• Consigne écrite: Quelle devise la personne interrogée dit-elle apprécier dans l'entretien sur PHP ci-dessous, s'il vous plaît ?

• Extrait de texte:
---

J'attends aussi l'abandon des anciennes directives de configuration qui ont pénalisé des années le langage, un PDO aux hormones avec une couche d'abstraction intégrée, et une intégration par défaut d'APC.
Dans le registre plus idéaliste j'aimerai un vrai modèle objet complet pour le cœur du langage, remettre une cohérence dans tout le jeu de fonctions disparates et désorganisées, ainsi qu’une refonte totale du système d'erreur et un système de persistance pour éviter de tout recharger / ré-exécuter à chaque requête au lieu de la béquille qu'est APC.
Pour l'instant on se refuse à faire de gros changements à cause de la sacro-sainte compatibilité arrière, tout en acceptant des petites modifications qui amènent à presque chaque version une rupture de cette dernière sur un ou deux détails.
Le résultat est qu'une migration demande toujours une vérification mais que le développeur n'a pas les améliorations qu'il est en droit d'attendre.
Il faut accepter d'évoluer, et ça ça n'a pas l'air gagné.
Mais en fait, il faudrait surtout que PHP devienne un langage avec lequel on ait envie de développer.
Pour l'instant c'est surtout
l'outil qui fonctionne
avec lequel on reste pour plein de raisons très sérieuses, mais aucune liée au cœur.Python, Ruby et quelques autres ont des leçons à donner sur ce point, et je ne parle pas (que) de la syntaxe.
Fun, élégance et passion sont indispensables.
- Penses-tu que la communauté des contributeurs a tiré les leçons de PHP 6 ?
-
Je ne pense pas que les contributeurs aient tiré les leçons.
Je ne pense d’ailleurs pas que, dans le cas de PHP, associer communauté et contributeurs dans la même phrase soit pertinent.
C’est peut être justement là le problème.
D'un côté, on se remet à faire évoluer le langage et à un peu plus écouter les demandes des développeurs.
De l'autre, passé les quelques écoutes qui ont suivi l’abandon de PHP 6, je n'ai pas l'impression que l'équipe du coeur ait fondamentalement changé de fonctionnement.
Ce qui vient de l'extérieur reste encore souvent rejeté avec dédain, voire agressivité si c'est une idée et pas du code.
En parallèle ce qui est fait par le coeur de ces contributeurs est intégré parfois sans réflexion publique ou réel échange.
Du coup le résultat est parfois bancal.
J'aime bien la devise
smart guys, smart mistakes
et elle s'applique très bien ici.Les contributeurs sont compétents, intelligents, et ont fait de nombreuses choses pour lesquelles on doit les remercier.
Mais ils ne sont que des gens et à fonctionner en semi-dictature élitiste, ils font des erreurs comme tout le monde.
Maintenant, je ne suis plus la liste interne depuis quelques temps, et il est donc possible que ça ait changé.
Je n'ai vu aucun commentaire public en ce sens cependant.
- On entend beaucoup parler de la professionnalisation de PHP actuellement, quel est ton avis sur le sujet ?
-
Je déteste ça.
Je me suis toujours battu contre ceux qui se sentaient obligés d'ajouter
professionnel
derrière PHP ou derrière leur titre.Qu'est ce que la professionnalisation ?
Au sens propre, c'est en vivre et se faire payer.

---

• Quelques enregistrements:
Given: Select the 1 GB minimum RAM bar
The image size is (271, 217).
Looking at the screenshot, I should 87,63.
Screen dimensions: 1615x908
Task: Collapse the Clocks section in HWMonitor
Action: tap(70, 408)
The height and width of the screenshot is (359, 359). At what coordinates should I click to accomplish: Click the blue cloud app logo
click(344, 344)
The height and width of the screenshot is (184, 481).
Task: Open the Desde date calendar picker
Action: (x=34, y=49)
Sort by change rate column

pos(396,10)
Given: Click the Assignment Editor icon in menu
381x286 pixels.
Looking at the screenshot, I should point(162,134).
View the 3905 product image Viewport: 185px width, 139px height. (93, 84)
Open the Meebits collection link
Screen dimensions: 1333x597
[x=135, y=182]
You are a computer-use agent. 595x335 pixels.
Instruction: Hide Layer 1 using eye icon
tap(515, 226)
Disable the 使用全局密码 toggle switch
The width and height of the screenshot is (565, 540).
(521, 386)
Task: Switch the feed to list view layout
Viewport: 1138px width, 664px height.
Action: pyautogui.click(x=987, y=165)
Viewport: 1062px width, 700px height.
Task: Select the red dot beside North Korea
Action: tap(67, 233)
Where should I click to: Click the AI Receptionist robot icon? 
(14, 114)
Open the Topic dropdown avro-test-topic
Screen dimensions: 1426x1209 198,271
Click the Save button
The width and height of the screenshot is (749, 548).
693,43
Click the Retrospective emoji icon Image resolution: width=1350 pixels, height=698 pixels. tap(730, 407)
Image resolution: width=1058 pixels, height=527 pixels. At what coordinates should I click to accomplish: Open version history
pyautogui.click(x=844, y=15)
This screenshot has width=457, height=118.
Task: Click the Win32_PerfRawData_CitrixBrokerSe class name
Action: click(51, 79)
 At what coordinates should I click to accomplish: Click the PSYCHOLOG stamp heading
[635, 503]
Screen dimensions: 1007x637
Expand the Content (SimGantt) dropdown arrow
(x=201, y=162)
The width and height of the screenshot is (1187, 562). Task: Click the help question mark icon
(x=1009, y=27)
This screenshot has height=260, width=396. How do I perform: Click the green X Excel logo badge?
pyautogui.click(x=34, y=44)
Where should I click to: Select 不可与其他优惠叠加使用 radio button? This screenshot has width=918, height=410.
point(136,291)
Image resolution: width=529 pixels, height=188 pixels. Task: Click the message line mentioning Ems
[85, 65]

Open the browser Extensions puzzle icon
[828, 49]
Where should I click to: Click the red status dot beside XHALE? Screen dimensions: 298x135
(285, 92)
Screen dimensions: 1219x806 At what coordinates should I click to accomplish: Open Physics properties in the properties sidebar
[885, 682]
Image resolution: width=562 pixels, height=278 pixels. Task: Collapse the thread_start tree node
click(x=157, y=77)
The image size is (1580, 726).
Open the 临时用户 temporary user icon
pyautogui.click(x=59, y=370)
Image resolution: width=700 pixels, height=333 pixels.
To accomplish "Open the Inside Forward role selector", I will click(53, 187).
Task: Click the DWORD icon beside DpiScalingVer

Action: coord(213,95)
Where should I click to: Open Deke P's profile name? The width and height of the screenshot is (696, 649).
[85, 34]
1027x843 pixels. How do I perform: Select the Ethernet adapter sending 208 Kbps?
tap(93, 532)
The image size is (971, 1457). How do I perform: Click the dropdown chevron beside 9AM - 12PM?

---

• Résultat obtenu: « smart guys, smart mistakes »